Textabschnitt:
Das gewöhnliche Olivenöl, wie es als Speiseöl verwendet wird, enthält keine
Fettsäure, oder nur eine unbedeutende Menge davon; man kann sich davon leicht
mittelst der oben angegebenen Probe für das turnirende Oel überzeugen.
Meine früher mitgetheilten Versuche über die freiwillige Verseifung der fixen Oele
geben über den chemischen Unterschied zwischen beiden Olivenölen, dem Turnantöl und
dem Speise- oder Brennöl, Aufschluß. Das reine Oel erhält man, wenn man die ganz reifen Oliven
nach dem Zerreiben sogleich abpreßt.
Die Verarbeitung der Preßkuchen zur Gewinnung des rückständigen Oels, die Gährung der
Oliven in Haufen, oder jede Manipulation welche geeignet ist die Berührungspunkte
des Oels mit den es (in den Oliven) begleitenden Substanzen zu vervielfältigen und
diese Berührung zu verlängern, muß die Säuerung des Oels veranlassen, so daß
dasselbe ein turnirendes wird.
Außer den von Natur aus turnirenden Oelen kommen seit einigen Jahren im Handel
verschiedenartige Oele vor, welche sich ebenso zum Türkischrothfärben eignen.
Letztere liefert das Haus Gebrüder Boniface in Rouen,
welches allein in Frankreich turnirende Oele künstlich darzustellen versteht und
sein Verfahren geheim hält.
Ich habe in den von jenem Hause bezogenen Oelen einen beträchtlichen Gehalt an
Oleinsäure und Margarinsäure gefunden; und durch alle meine Versuche habe ich die
Ueberzeugung gewonnen, daß die sogenannten turnirenden Oele mit Fettsäuren gemischt
sind, wogegen die Brenn- und Speiseöle von denselben frei sind.
Hr. Chevreul hat vor mehr als zwanzig Jahren eine
Beobachtung gemacht, welche mit dieser Ansicht übereinstimmt. Er zog aus
türkischroth gefärbter Baumwolle zwei ölige Substanzen aus, eine gegen Lakmus
neutrale und eine dasselbe röthende; letztere bestand aus Oleinsäure und
Margarinsäure, also aus denselben Säuren, welche ich in den zum Türkischrothfärben
dienenden Oelen aufgefunden habe.
Daß man das turnirende Olivenöl fast ausschließlich zum Vorbereiten der türkischroth
zu färbenden Baumwolle verwendet, erklärt sich dadurch daß bei den Oliven die
Reaction, wodurch Fettsäuren gebildet werden, leichter eintreten kann als bei den
ölhaltigen Samen; jetzt aber, wo man die Rolle dieses Oels genau kennt, wird es
leicht seyn, dasselbe durch wohlfeilere Oele zu ersetzen, wie Mohnöl, Sesamöl,
Repsöl, Palmöl etc. Es wird genügen, die Samen oder Kerne, worin diese Oele
enthalten sind, zu zerreiben und sie eine Zeit lang liegen zu lassen, ehe man sie
auspreßt. Ein zweites, noch einfacheres Mittel besteht darin, den gewöhnlichen Oelen
direct einige Gewichtsprocente Oleinsäure und Margarinsäure aus den
Stearinsäurekerzen-Fabriken zuzusetzen.

Rohdaten:
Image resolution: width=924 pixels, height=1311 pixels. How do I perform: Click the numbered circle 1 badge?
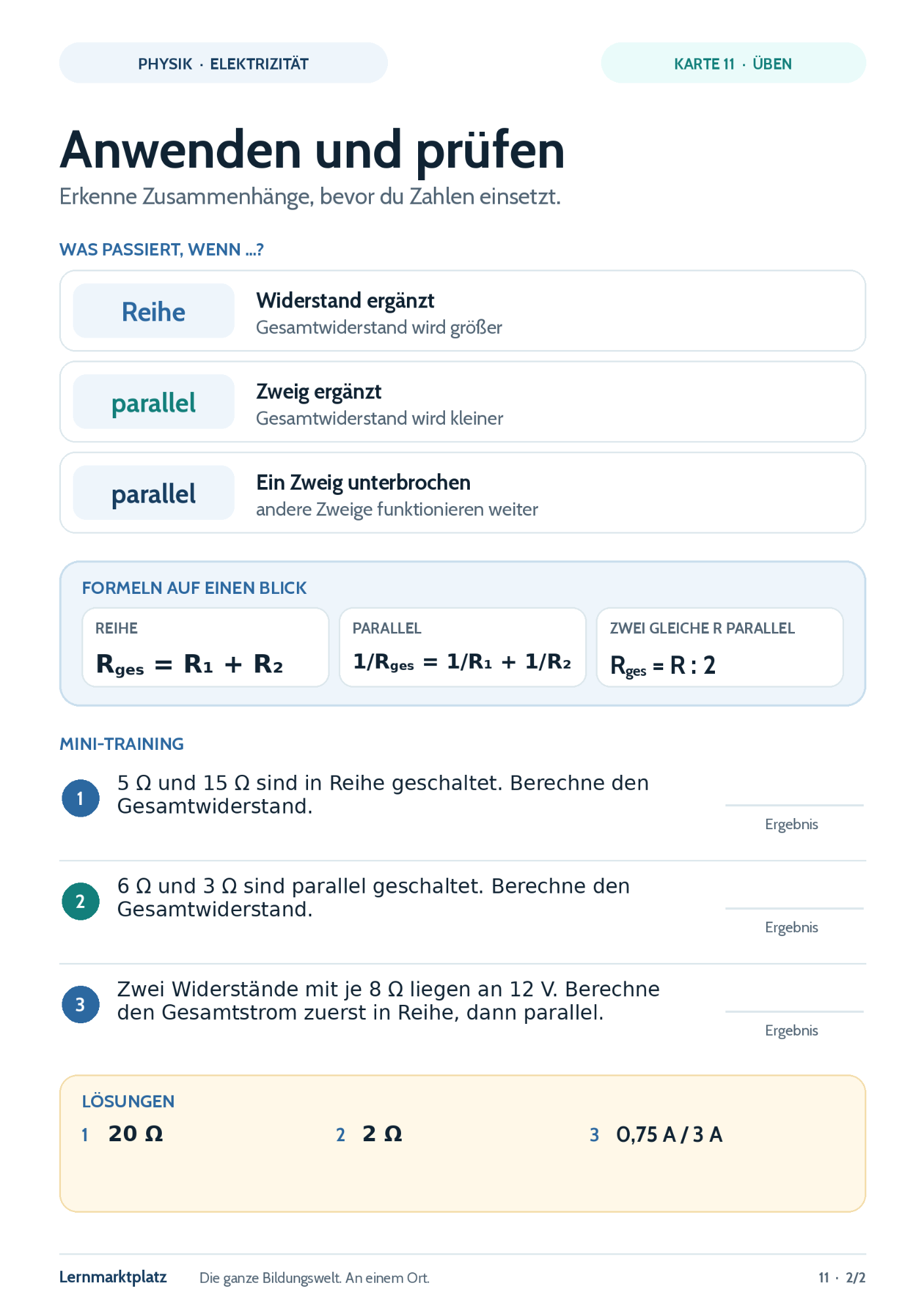[x=81, y=798]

Aufgaben:
a) Beantworte anhand des Textabschnitts über turnirende Olivenöle kurz:
(i) Wie erhält man das reine Oel?
(ii) Welches Haus versteht als einziges in Frankreich, turnirende Oele künstlich darzustellen, und wo hat es seinen Sitz?
(iii) Welche wohlfeileren Oele werden als Ersatz für das turnirende Olivenöl genannt?
b) Gib aus dem Textabschnitt über turnirende Olivenöle die Passage wortgetreu zurück, beginnend bei „Letztere liefert das“ und endend bei „Verfahren geheim hält.“.
Die Daten sind hierfür ohne Belang.

Ergebnisse:
a)
(i) Indem man die ganz reifen Oliven nach dem Zerreiben sogleich abpreßt.
(ii) Das Haus Gebrüder Boniface in Rouen.
(iii) Mohnöl, Sesamöl, Repsöl und Palmöl.

b)
Letztere liefert das Haus Gebrüder Boniface in Rouen,
welches allein in Frankreich turnirende Oele künstlich darzustellen versteht und
sein Verfahren geheim hält.